- PROMPT
Reproduce all of the data exactly. Images are not to appear in the reply.

RECORDS section start

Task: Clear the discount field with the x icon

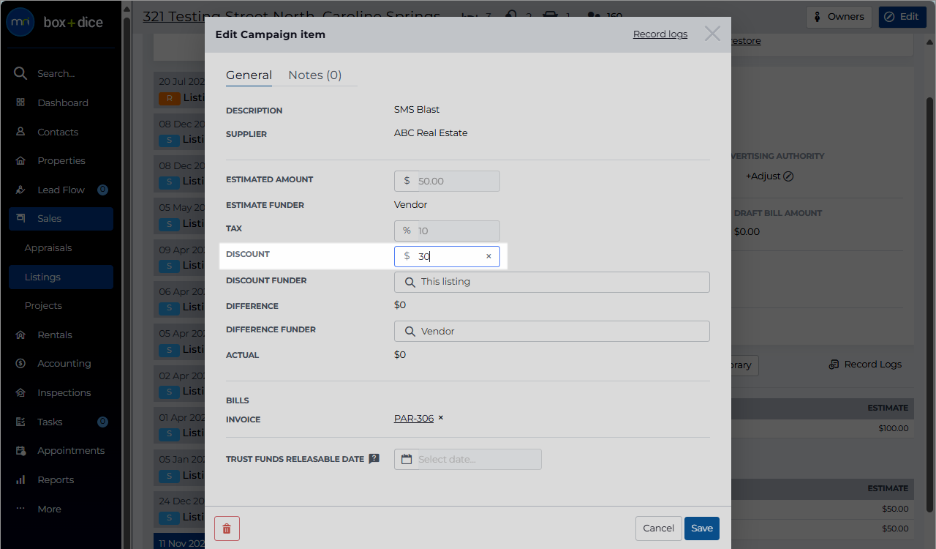Action: coord(488,256)
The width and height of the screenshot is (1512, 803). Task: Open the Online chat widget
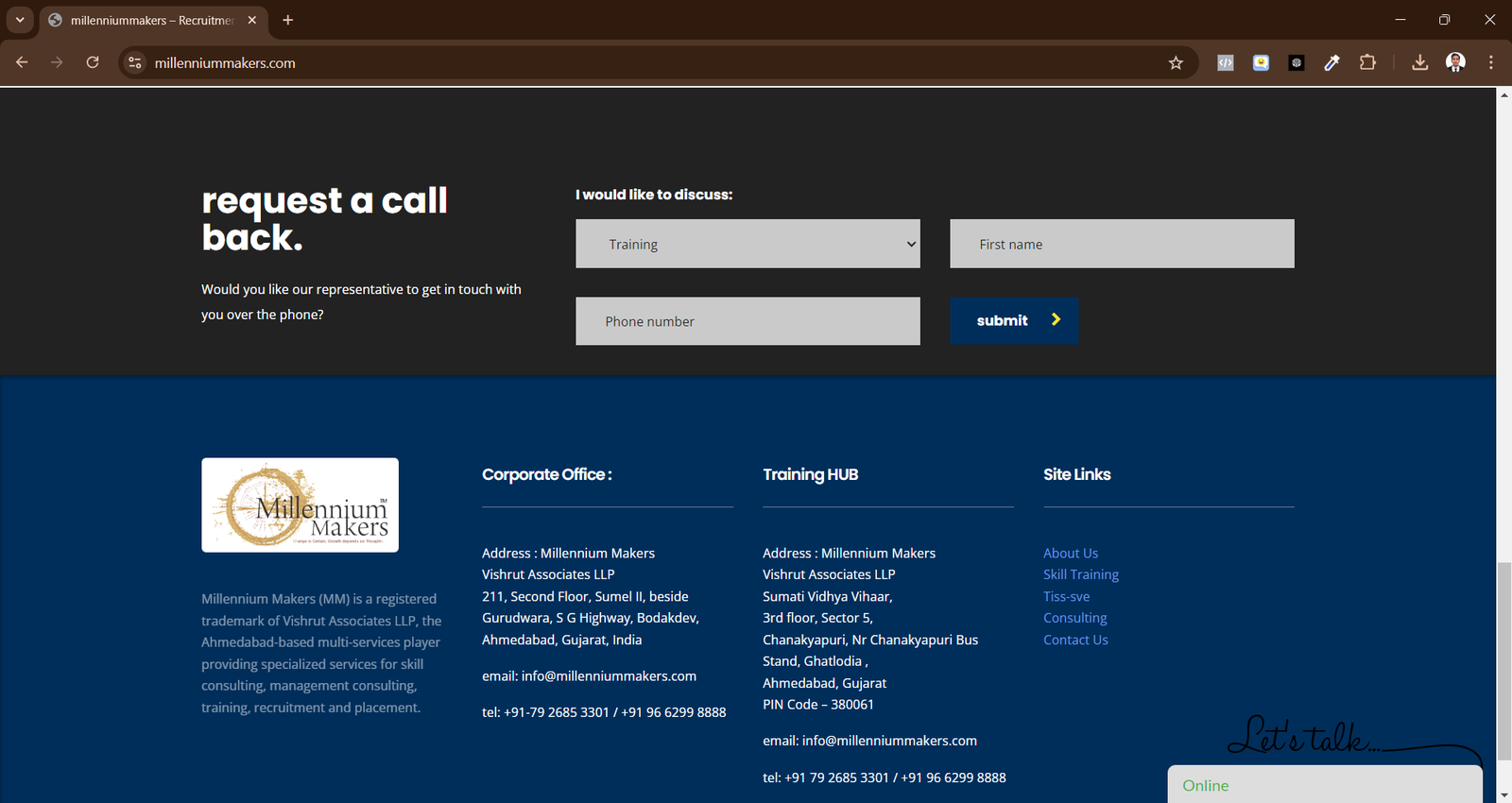[x=1323, y=785]
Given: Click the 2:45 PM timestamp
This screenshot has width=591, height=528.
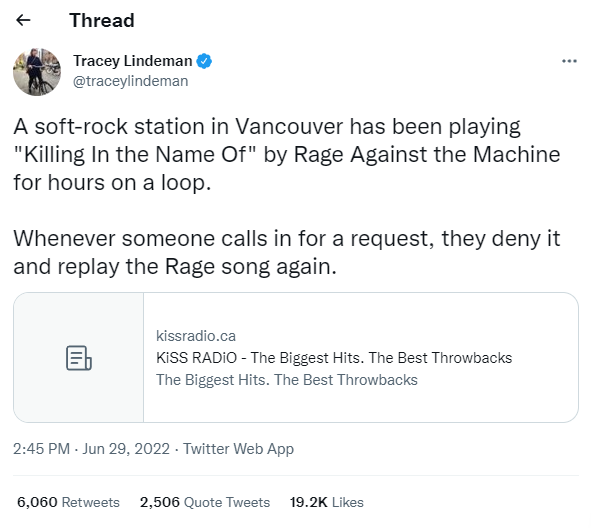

RECORDS section end

- SOLUTION TO THE EXERCISE
Task: Clear the discount field with the x icon

Action: coord(488,256)
The width and height of the screenshot is (1512, 803). Task: Open the Online chat widget
[x=1323, y=785]
Given: Click the 2:45 PM timestamp
This screenshot has width=591, height=528.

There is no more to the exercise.